Saved data entries:
-=-=-=-=-

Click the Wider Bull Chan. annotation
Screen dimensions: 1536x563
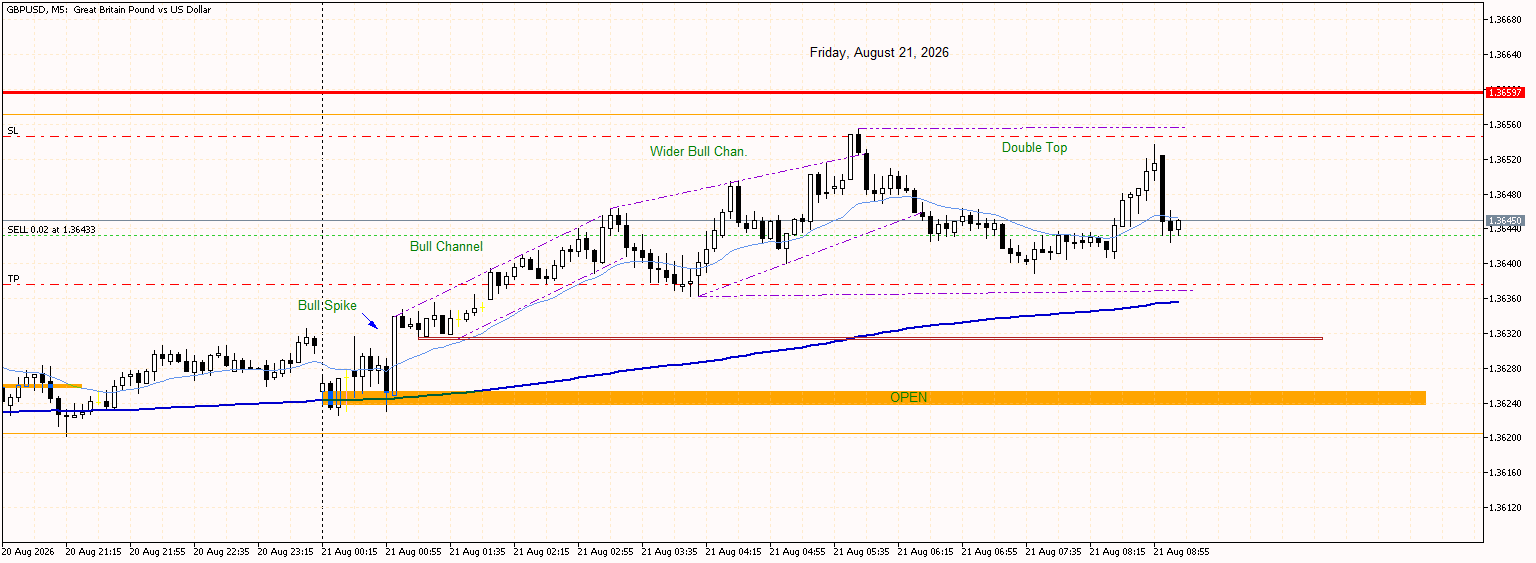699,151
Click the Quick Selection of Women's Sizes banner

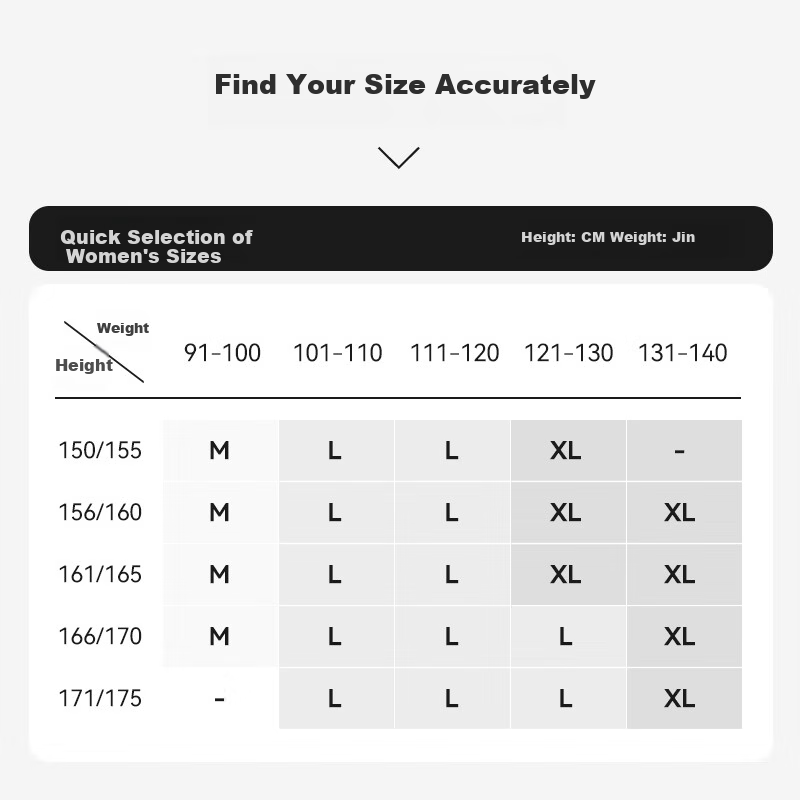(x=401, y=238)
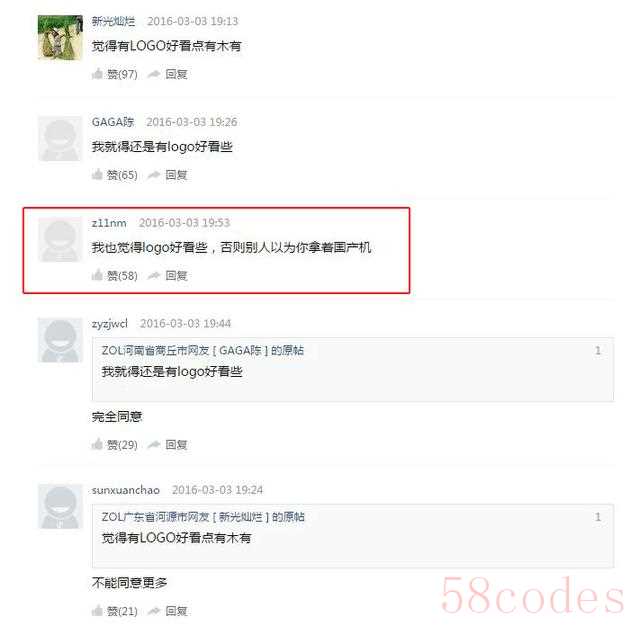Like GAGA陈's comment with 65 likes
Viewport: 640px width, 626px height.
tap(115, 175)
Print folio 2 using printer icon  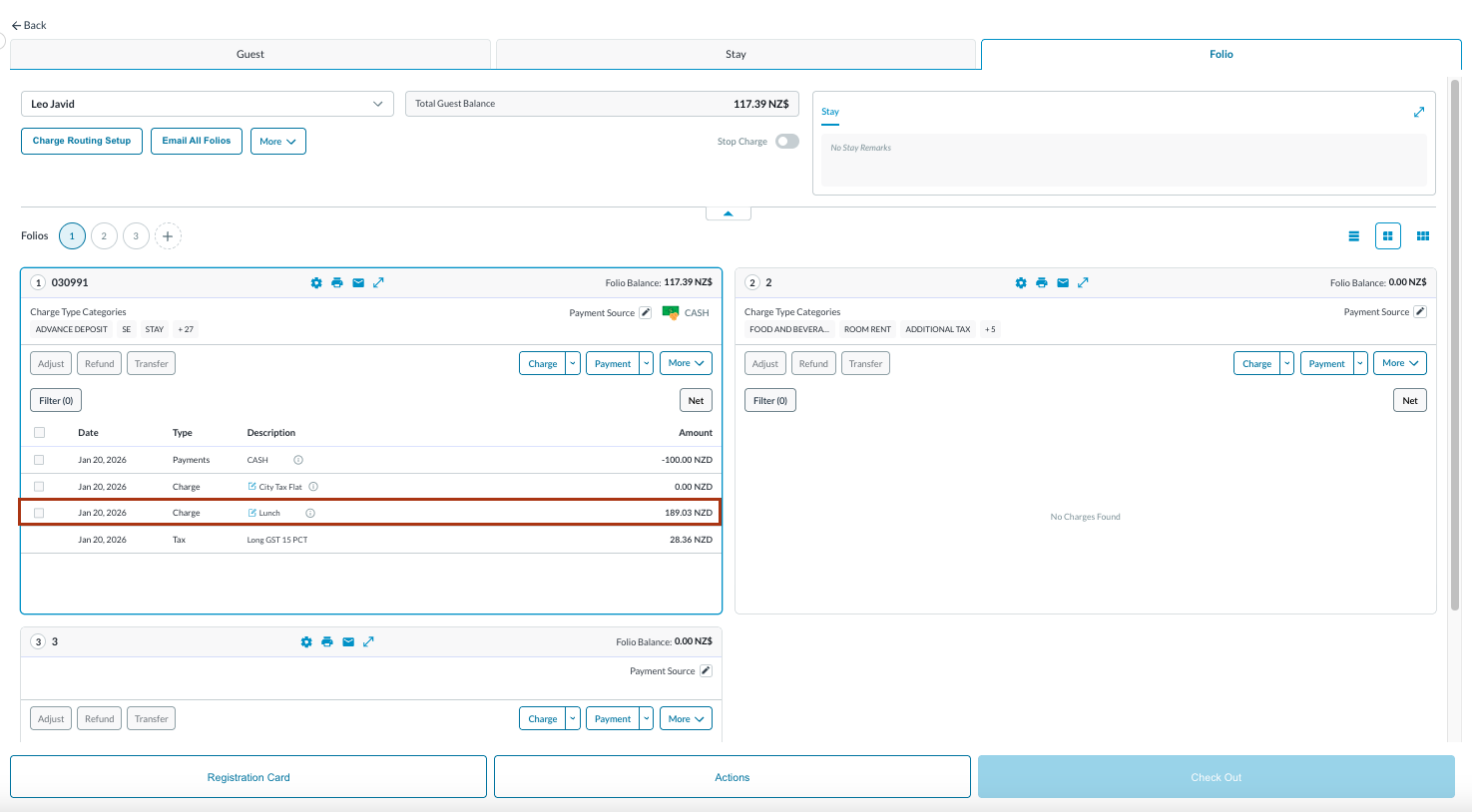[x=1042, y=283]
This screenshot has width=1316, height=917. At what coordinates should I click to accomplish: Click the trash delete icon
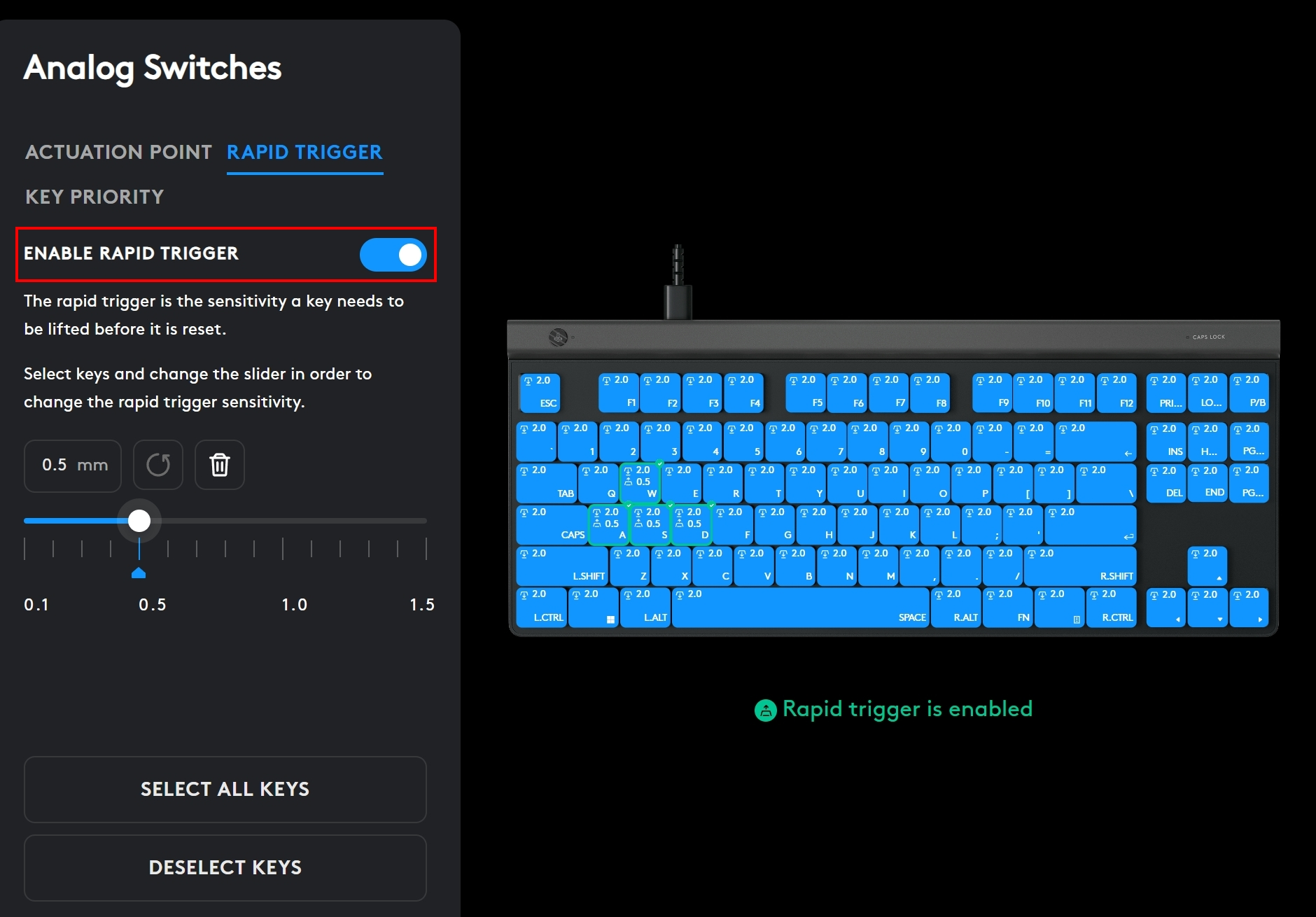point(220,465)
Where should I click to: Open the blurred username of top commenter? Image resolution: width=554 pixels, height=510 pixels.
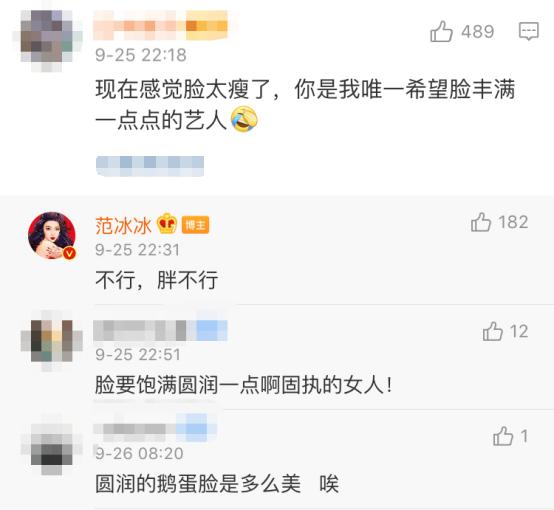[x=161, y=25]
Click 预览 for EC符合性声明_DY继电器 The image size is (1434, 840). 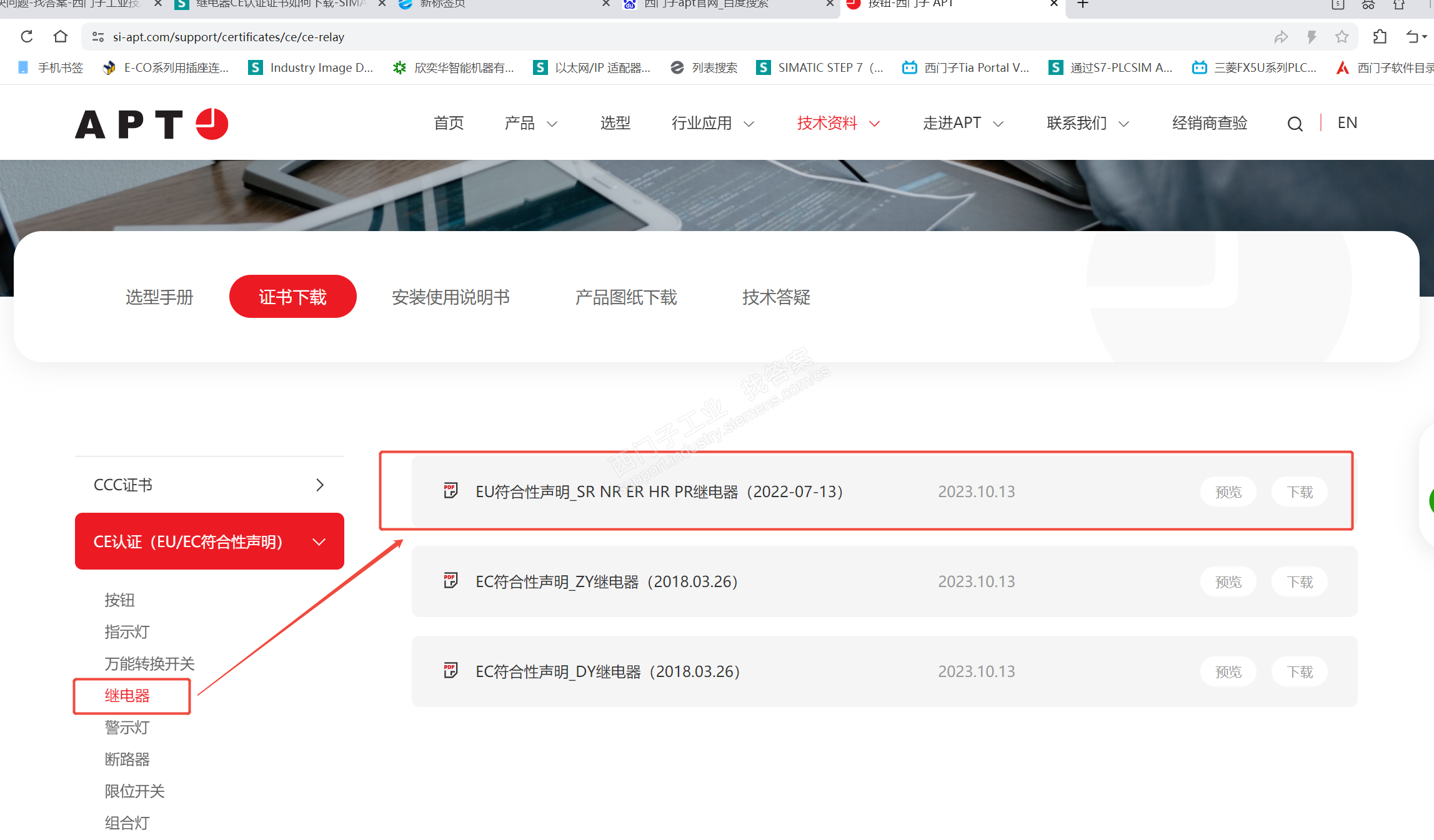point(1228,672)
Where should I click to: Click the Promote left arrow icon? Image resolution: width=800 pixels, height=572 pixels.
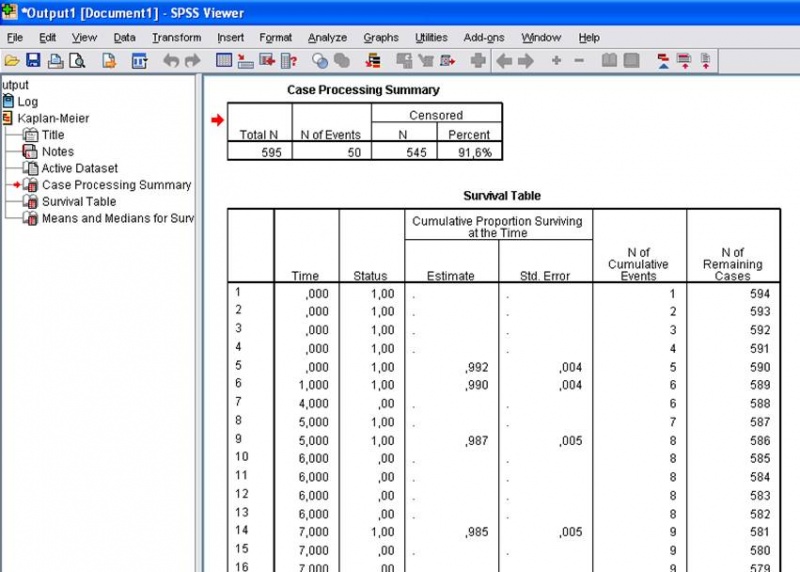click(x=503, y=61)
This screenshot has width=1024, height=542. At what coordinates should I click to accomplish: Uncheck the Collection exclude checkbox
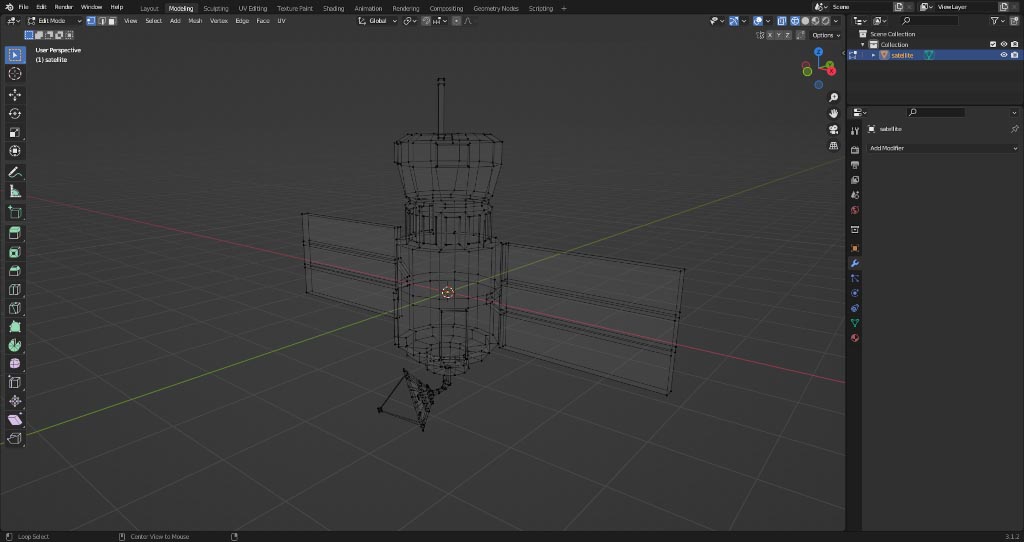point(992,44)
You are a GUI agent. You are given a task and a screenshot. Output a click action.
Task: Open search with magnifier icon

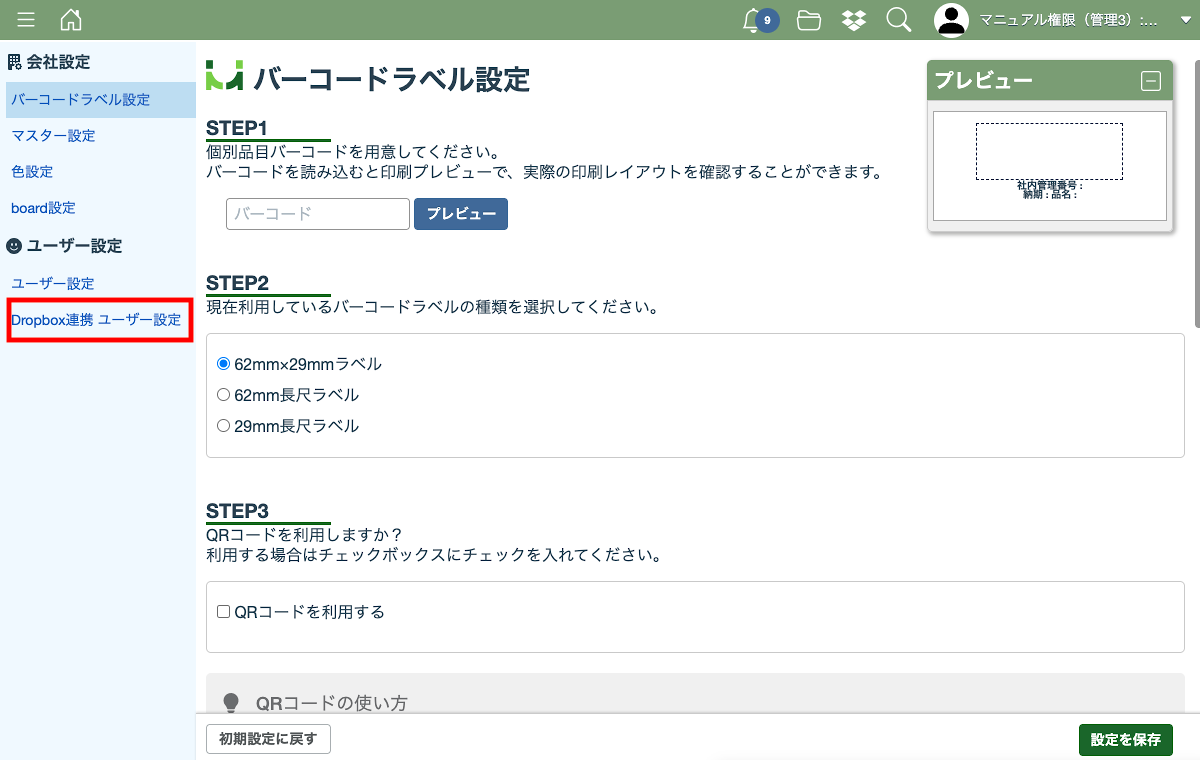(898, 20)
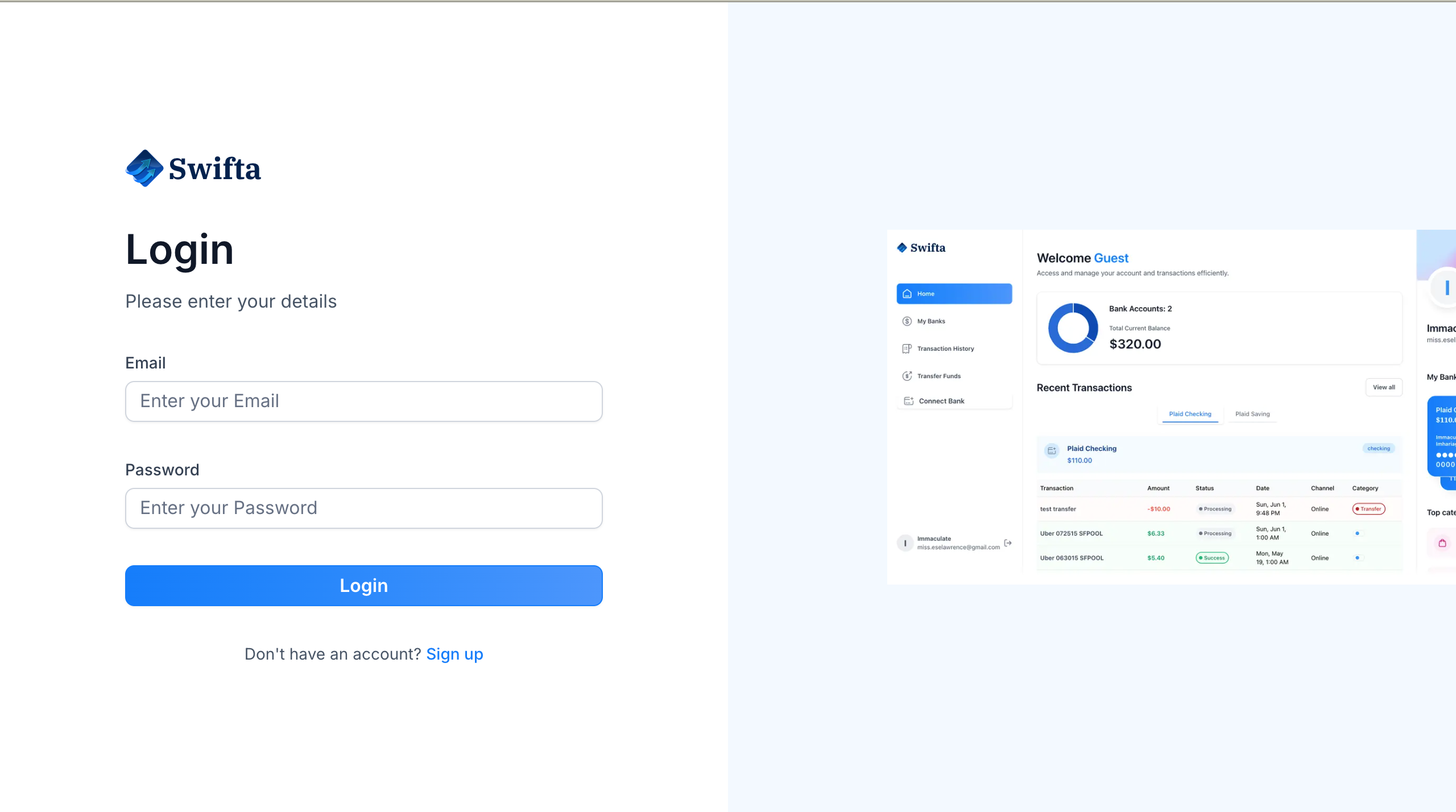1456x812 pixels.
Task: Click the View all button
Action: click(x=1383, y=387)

-=-=-=-=-

Please print the data lines without any change, beginning at the line that contains "Where should I click to: Click" and continuing through the last line of the data, with both of those lines included. Omit the pictures from your output.

Where should I click to: Click the Promote left arrow icon? Image resolution: width=800 pixels, height=572 pixels.
click(x=503, y=61)
This screenshot has width=1024, height=542. At what coordinates should I click to accomplish: Uncheck the Collection exclude checkbox
point(992,44)
You are a GUI agent. You are given a task and a screenshot. Output a click action.
Task: Open search with magnifier icon

(898, 20)
1456x812 pixels.
Task: Click the View all button
Action: click(x=1383, y=387)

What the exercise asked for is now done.